Waiting game as judgment on who will lead Shembe church is reserved

23 October 2017 - 17:20 By Nathi Olifant
Mduduzi supporters from Ebuhleni on the left appealing the decision that Vela Shembe is the rightful leader of the Shembe church , Vela supporters from the Thembezinhle group are seated in the suits on the Right. The two factions were separated by a cordon tape in the PMB High court for the appeal.
Mduduzi supporters from Ebuhleni on the left appealing the decision that Vela Shembe is the rightful leader of the Shembe church , Vela supporters from the Thembezinhle group are seated in the suits on the Right. The two factions were separated by a cordon tape in the PMB High court for the appeal.
Image: Jackie Clausen

There was cautious jubilation from the two warring Shembe church factions on Monday afternoon as they exited the courtroom after the Pietermaritzburg High Court reserved judgment in their long running succession battle.

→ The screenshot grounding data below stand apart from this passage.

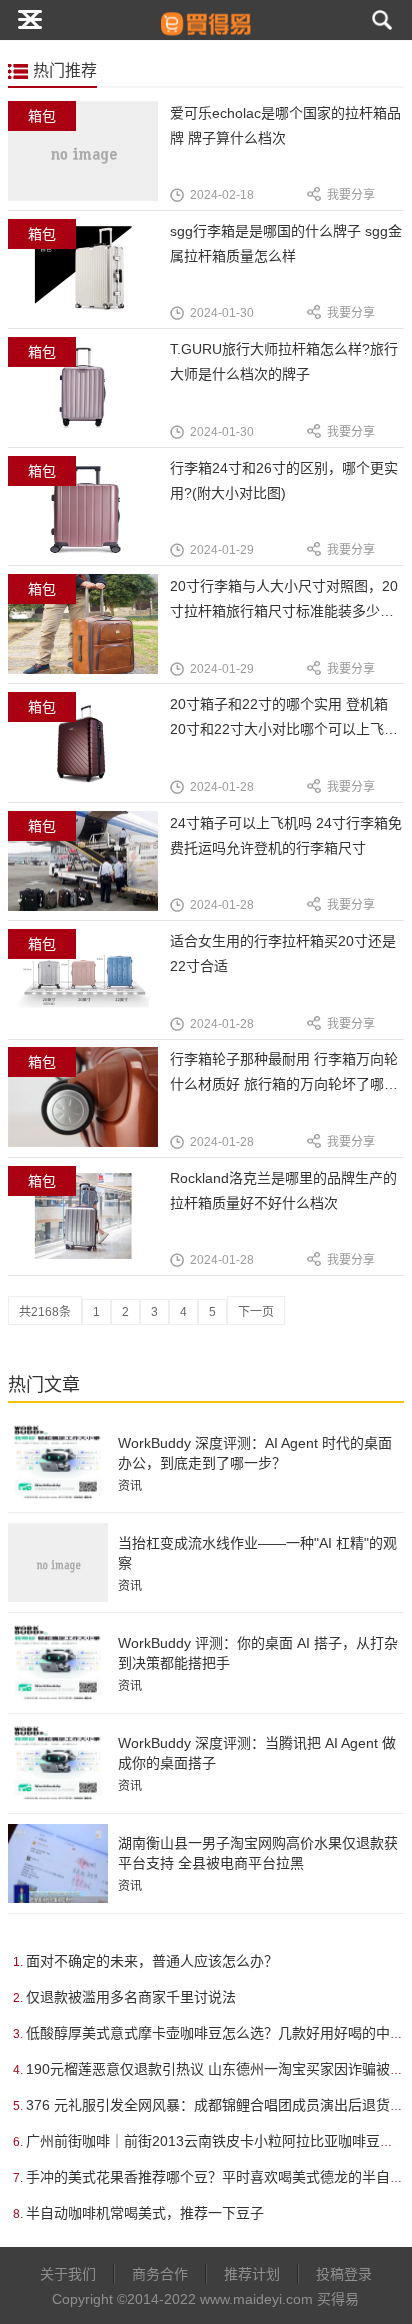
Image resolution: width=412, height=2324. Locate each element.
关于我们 (68, 2274)
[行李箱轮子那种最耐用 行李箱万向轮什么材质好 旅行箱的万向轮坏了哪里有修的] (89, 1108)
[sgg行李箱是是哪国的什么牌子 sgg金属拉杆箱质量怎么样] (89, 280)
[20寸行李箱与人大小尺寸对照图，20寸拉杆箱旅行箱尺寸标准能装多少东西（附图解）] (89, 635)
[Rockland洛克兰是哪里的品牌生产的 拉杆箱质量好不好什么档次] (89, 1227)
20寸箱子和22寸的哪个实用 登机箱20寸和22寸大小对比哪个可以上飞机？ (279, 729)
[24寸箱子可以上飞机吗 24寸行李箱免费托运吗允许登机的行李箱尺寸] (89, 872)
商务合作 (160, 2274)
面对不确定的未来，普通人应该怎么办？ (152, 1961)
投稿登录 (344, 2274)
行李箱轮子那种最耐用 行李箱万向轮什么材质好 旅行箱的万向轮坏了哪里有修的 (284, 1084)
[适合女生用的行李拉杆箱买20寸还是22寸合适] (89, 990)
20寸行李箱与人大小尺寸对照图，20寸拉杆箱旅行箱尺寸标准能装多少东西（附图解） (284, 611)
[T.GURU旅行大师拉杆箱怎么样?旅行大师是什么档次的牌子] (89, 398)
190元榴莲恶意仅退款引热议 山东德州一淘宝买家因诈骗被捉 (215, 2069)
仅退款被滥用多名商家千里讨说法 (131, 1997)
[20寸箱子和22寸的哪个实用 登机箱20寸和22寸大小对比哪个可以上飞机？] (89, 753)
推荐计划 (252, 2274)
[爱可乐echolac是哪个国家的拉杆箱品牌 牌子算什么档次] (89, 162)
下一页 (256, 1312)
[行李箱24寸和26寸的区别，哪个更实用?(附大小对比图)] (89, 517)
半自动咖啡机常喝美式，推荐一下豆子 (145, 2213)
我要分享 (351, 195)
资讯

If anything‚ the appeal judges who now have to contend with the authenticity of documents that saw Vela Shembe winning last year's battle over Mduduzi Shembe for the control of the 2 million-member church gave little indication of what direction the seven-year marathon case will take.

The battle for supremacy of the vast church has been in court since 2011 after the death of its leader‚ Vimbeni Shembe.

His son Mduduzi Shembe and his paternal uncle Vela Shembe both claim to be the rightful heirs to the throne.

Mduduzi leads the powerful Ebuhleni faction while Vela leads the Thembezinhle faction.

Exactly a year ago Durban High Court Judge President Achmat Jappie ruled that Vela Shembe was the rightful leader of the Nazareth Baptist Church‚ commonly known as the Shembe church.

However‚ the decision did not go down well with some congregants as they still recognised Mduduzi Shembe‚ known as uNyazilwezulu (Thunder of the Heavens)‚ as their leader.

Immediately after the judgment‚ Mduduzi's lawyer asked for leave to appeal the judgment‚ which Judge Jappie granted.

In October last year Jappie ruled that a deed of nomination‚ the key piece of evidence relied on by Vela Shembe‚ was valid.

Jappie had said Mduduzi Shembe‚ who was announced as the leader at his father's funeral‚ had failed to show that his father had verbally nominated him.

The court's ruling placed Vela in charge of all assets of the church and makes him the sole trustee of the Church of Nazareth Ecclesiastical Endowment Trust‚ which has control of properties owned by the church.

The ruling effectively made Vela the legally recognised leader of more than two million followers of the church.

On Monday Mduduzi's legal team presented strong argument about the authenticity of the letter by the late leader Mvimbeni Shembe.

The applicants‚ via Advocate Rajesh Choudree‚ said that the letter is fake because it was signed without witnesses. They said they had a handwriting expert who has agreed with them that the letter was forged.

There are two documents‚ a letter from Adv Zwelabantu Buthelezi who was instructed by Mvimbeni Shembe and the Trust Deed‚ both of which agree that Vela should be the rightful leader of the church.

Inkosi Mqoqi Ngcobo of the Amaqadi community pronounced Mduduzi Shembe as the leader‚ and Mvimbeni's lawyer read a letter of nomination bearing Vela Shembe's name.

Last year‚ Jappie said he was satisfied that the letter that nominated Vela was authentic.

However‚ it was no smooth sailing for the church lawyers on Monday as the full bench of judges that included deputy judge president Isaacs Madondo‚ Thoba Poyo-Dlwati and Jerome Mnguni tore into both Choudree and Adv Archie Findlay SC representing the Vela faction.

The judges argued that the letter and the trust deed are both saying the same thing.

They also say that there is evidence from three experts which prove the letter is authentic.

"You can't reject evidence unless there's proof of conspiracy‚" he said.

Ebuhleni Baptist church spokesperson Lizwi Ncwane said: “We are of the view that there were fundamental or profound church principles and policies which were disregarded and our primary intent in terms of pursuing the matter to appeal is we want to see to it that a good precedent is set so that the generations to come are not misled.”

Vela Shembe's faction say the appeal is a waste of time.

The judges have four months to deliver the decision but both lawyers are optimistic it will be soon.